Ce qu’un contrôle de paramétrage doit couvrir
Constantes de paie 2026
Cotisations plafonnées
Seuils d’exonération
DSN de janvier
Régularisation progressive
Veille réglementaire
GlobalPaie, votre partenaire pour anticiper le plafond de la Sécurité sociale
GlobalPaie accompagne les entreprises dans la sécurisation de leur gestion de la paie au quotidien : paramétrage des constantes légales, vérification des cotisations plafonnées, transmission des DSN et veille réglementaire continue sur ce plafond et l’ensemble des seuils associés.
Pour les entreprises sans service RH dédié, externaliser la paie permet de confier ce suivi à des gestionnaires expérimentés, tout en gardant une visibilité complète sur chaque évolution.
Conclusion
Le plafond de la Sécurité sociale n’est pas qu’un chiffre technique révisé chaque 1er janvier : il détermine directement le montant des cotisations plafonnées, la frontière entre les tranches de retraite complémentaire, les seuils d’exonération des indemnités de rupture et les plafonds d’épargne salariale. En 2026, sa hausse de 2 % impose une vérification rigoureuse du paramétrage de paie dès le premier bulletin de l’année. Un accompagnement structuré, interne ou externalisé, reste le meilleur moyen d’anticiper chaque changement de ce plafond sans subir de mauvaise surprise.
FAQ : plafond de la Sécurité sociale
Qu’est-ce que le plafond de la Sécurité sociale (PASS) ?
Le plafond de la Sécurité sociale est un montant de référence fixé chaque année par arrêté ministériel, utilisé pour calculer certaines cotisations sociales plafonnées ainsi que plusieurs seuils réglementaires (retraite complémentaire, indemnités de rupture, épargne salariale).
Quel est le montant du plafond de la Sécurité sociale en 2026 ?
En 2026, le plafond annuel de la Sécurité sociale (PASS) est fixé à 48 060 €, soit un plafond mensuel (PMSS) de 4 005 €, en hausse de 2 % par rapport à 2025.

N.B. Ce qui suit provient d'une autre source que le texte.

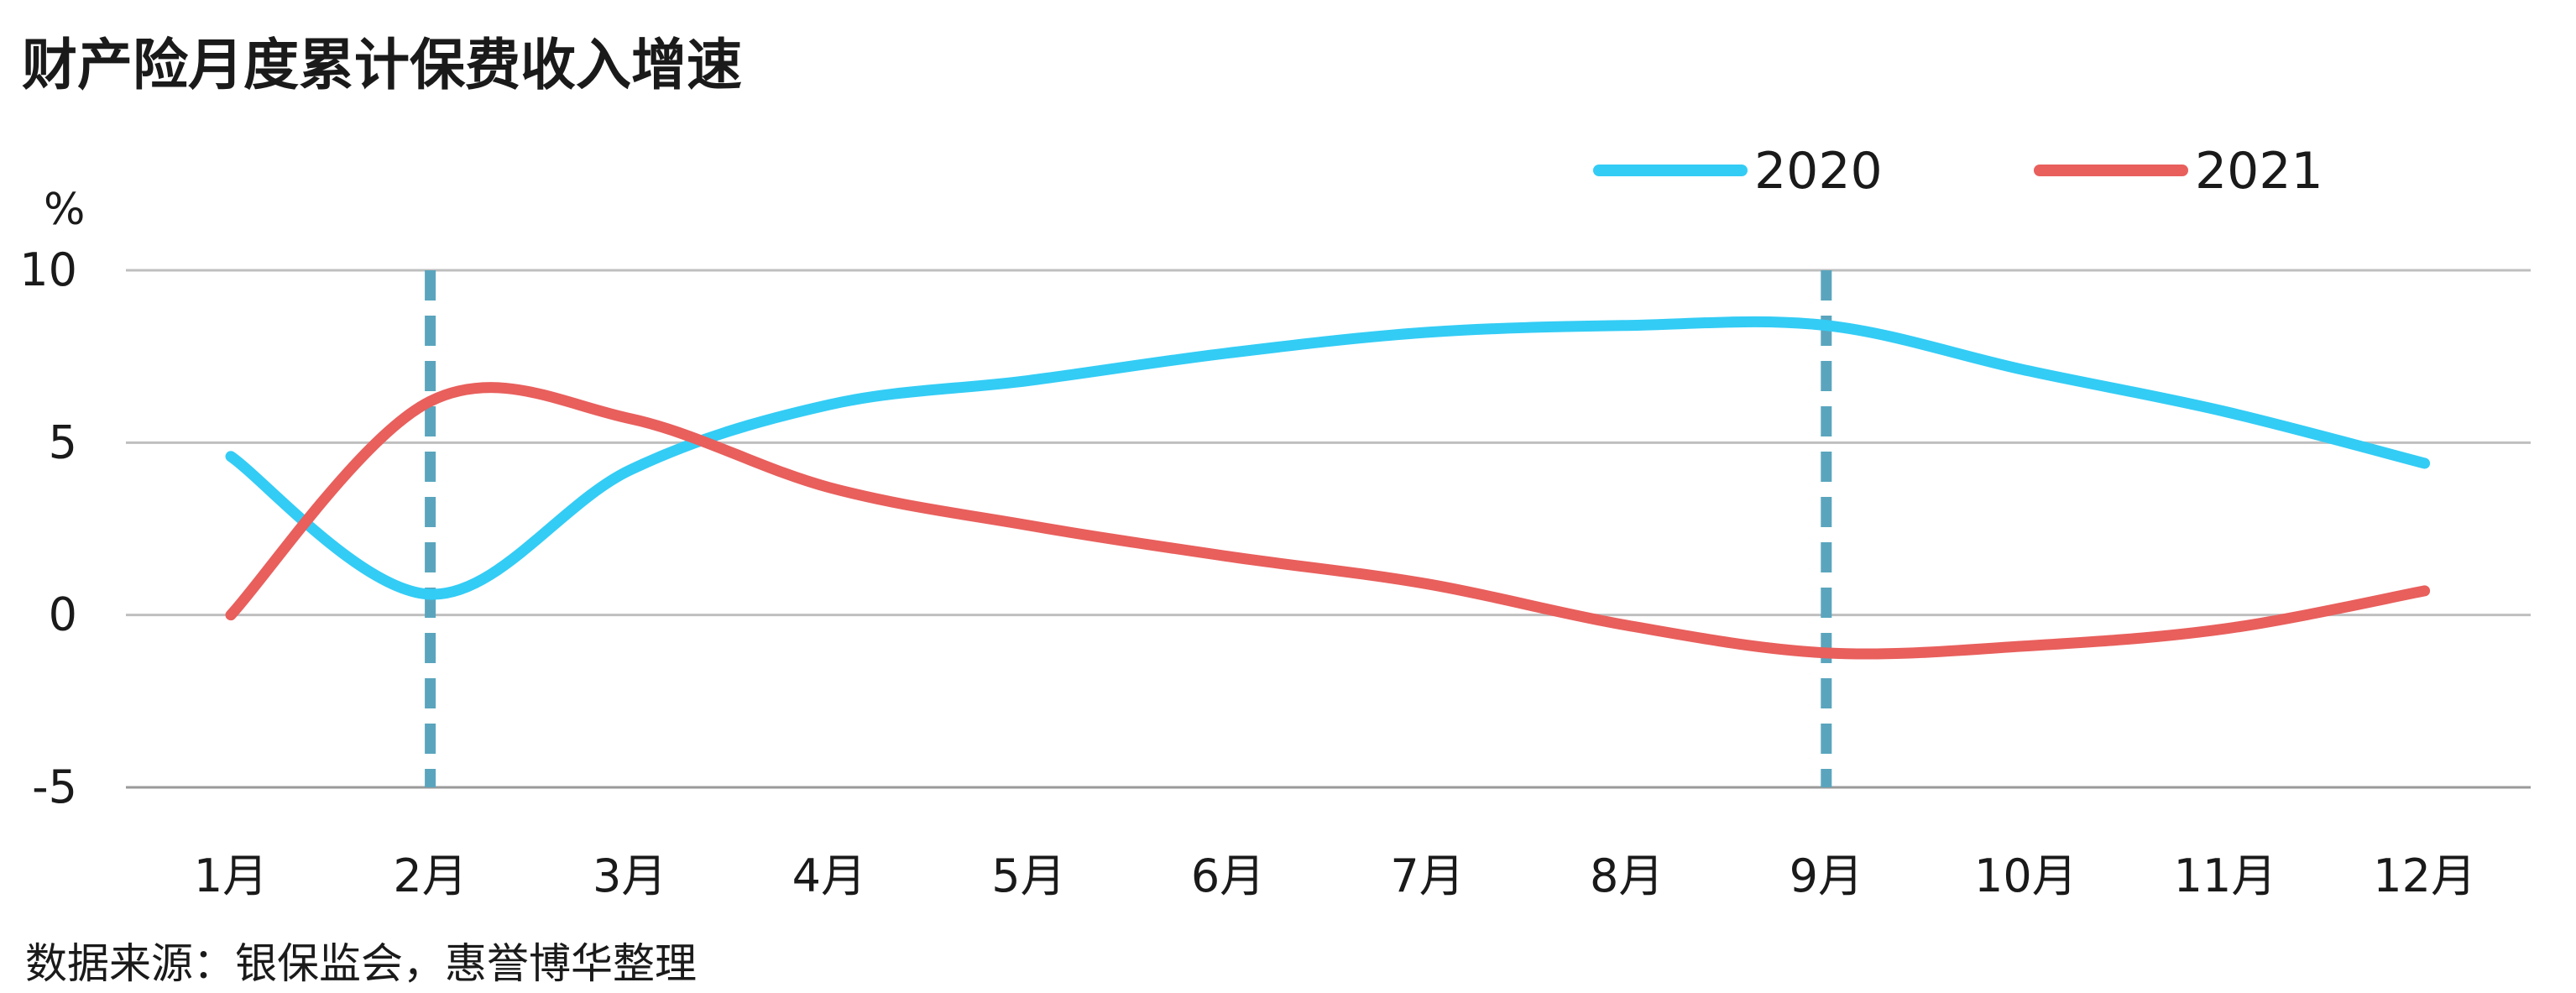 The image size is (2576, 993). I want to click on x-tick-label: 9月, so click(1826, 876).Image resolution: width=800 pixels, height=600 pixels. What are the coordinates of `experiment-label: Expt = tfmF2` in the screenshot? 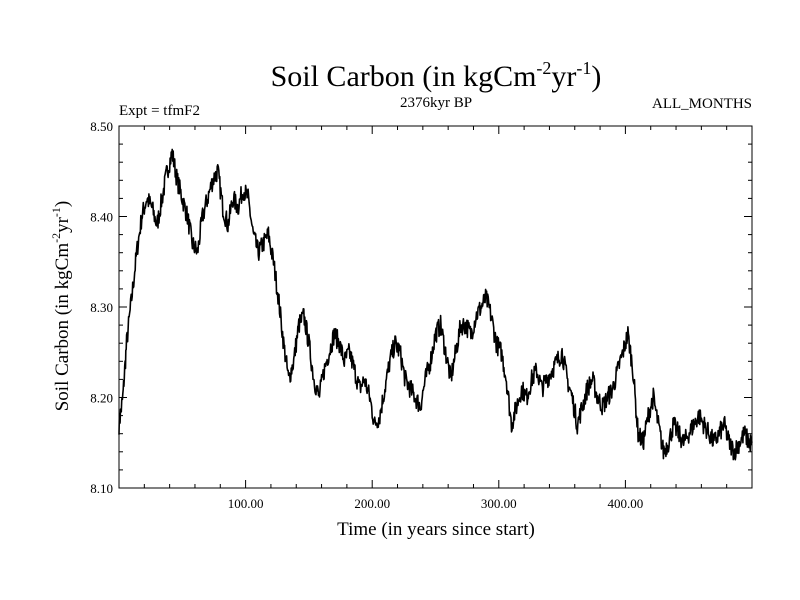 It's located at (160, 111).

Comment est fixé le plafond de la Sécurité sociale chaque année ?
Le plafond de la Sécurité sociale est révisé chaque année par arrêté ministériel, publié en fin d’année précédente, en fonction de l’évolution du salaire moyen par tête constatée dans l’économie française.

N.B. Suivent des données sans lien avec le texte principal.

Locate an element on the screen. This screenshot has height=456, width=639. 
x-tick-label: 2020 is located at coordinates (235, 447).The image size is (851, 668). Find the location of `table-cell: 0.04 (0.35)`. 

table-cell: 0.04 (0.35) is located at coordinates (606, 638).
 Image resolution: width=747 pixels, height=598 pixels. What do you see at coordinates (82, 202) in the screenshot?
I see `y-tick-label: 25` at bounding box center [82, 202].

Quel est l’impact du plafond de la Sécurité sociale sur le bulletin de paie ?
Il détermine la base de calcul des cotisations vieillesse plafonnées et de la tranche 1 de retraite complémentaire. Plus le plafond augmente, plus la part de salaire soumise à ces cotisations plafonnées est élevée pour les salaires supérieurs au PMSS.

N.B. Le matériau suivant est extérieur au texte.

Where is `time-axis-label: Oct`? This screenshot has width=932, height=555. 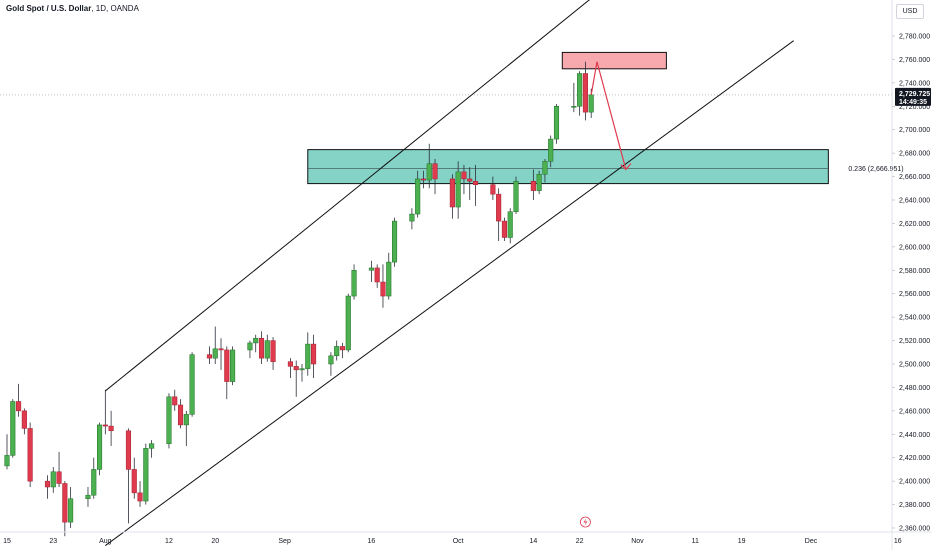
time-axis-label: Oct is located at coordinates (458, 542).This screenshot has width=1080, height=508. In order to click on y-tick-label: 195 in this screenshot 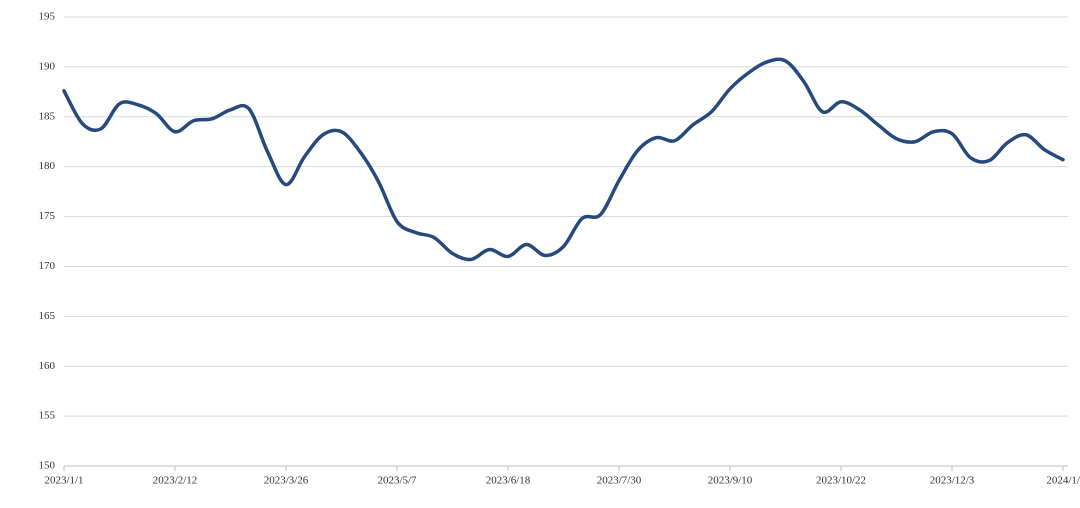, I will do `click(48, 17)`.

Le plafond de la Sécurité sociale est-il le même pour tous les salariés ?
Oui, le plafond de la Sécurité sociale est un montant national unique, applicable à tous les salariés relevant du régime général, quel que soit leur secteur d’activité ou la taille de leur entreprise.
Comment anticiper les changements du plafond de la Sécurité sociale dans son logiciel de paie ?
Il faut vérifier, dès le premier bulletin de janvier, que les constantes de paie ont bien intégré le nouveau plafond, contrôler les cotisations plafonnées et les seuils d’exonération, puis valider la cohérence de la première DSN de l’année. Un accompagnement par un gestionnaire de paie spécialisé permet de sécuriser cette étape.